**Task:**
Where a line of the records contains the word "Polishundar", show that line.
---- Data in this exercise
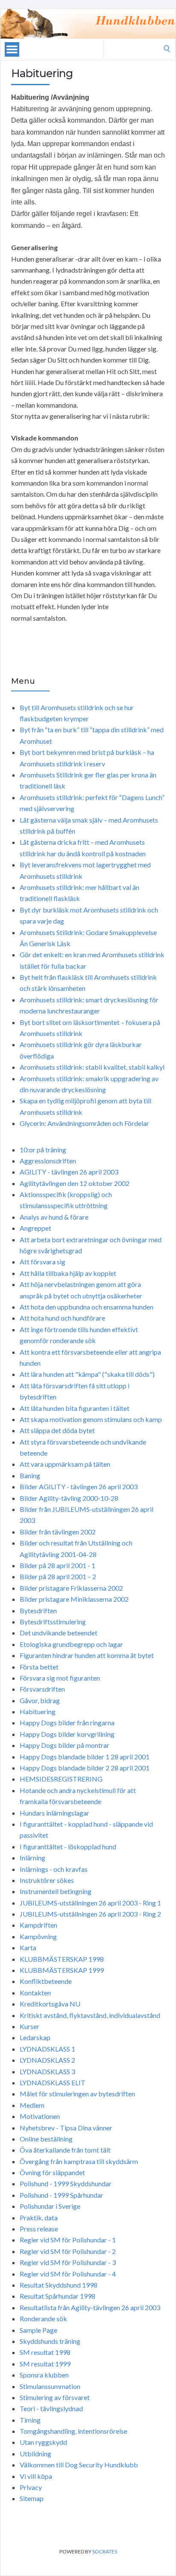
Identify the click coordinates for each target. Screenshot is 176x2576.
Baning (30, 1475)
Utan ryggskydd (43, 2442)
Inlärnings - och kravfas (54, 1869)
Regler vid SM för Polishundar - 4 (68, 2274)
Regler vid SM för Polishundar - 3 (68, 2262)
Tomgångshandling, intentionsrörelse (73, 2431)
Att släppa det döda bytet (57, 1430)
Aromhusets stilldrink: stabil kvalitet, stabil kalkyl (92, 1067)
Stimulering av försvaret (55, 2397)
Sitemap (32, 2498)
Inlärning (32, 1858)
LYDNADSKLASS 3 (47, 2071)
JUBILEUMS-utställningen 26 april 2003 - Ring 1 (90, 1903)
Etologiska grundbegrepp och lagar (71, 1644)
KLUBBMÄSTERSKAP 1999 (62, 1970)
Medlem (32, 2105)
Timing (30, 2420)
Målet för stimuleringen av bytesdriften (77, 2094)
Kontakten (35, 1993)
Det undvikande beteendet (58, 1633)
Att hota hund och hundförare (62, 1318)
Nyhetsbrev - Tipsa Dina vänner (66, 2128)
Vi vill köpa (36, 2476)
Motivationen (40, 2116)
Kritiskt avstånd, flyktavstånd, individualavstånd (90, 2015)
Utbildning (35, 2453)
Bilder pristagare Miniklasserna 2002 (74, 1599)
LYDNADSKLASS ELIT (52, 2082)
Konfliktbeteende (46, 1981)
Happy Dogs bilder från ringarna (67, 1722)
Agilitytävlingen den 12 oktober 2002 (74, 1183)
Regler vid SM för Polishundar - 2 (68, 2251)
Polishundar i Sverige (50, 2206)
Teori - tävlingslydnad (51, 2408)
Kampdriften (38, 1925)
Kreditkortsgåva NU (50, 2004)
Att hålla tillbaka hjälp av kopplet (68, 1273)
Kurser (29, 2026)
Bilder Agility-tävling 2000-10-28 (69, 1498)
--------
**Exercise response:**
Regler vid SM för Polishundar - 4 (68, 2274)
Regler vid SM för Polishundar - 3 (68, 2262)
Regler vid SM för Polishundar - 2 (68, 2251)
Polishundar i Sverige (50, 2206)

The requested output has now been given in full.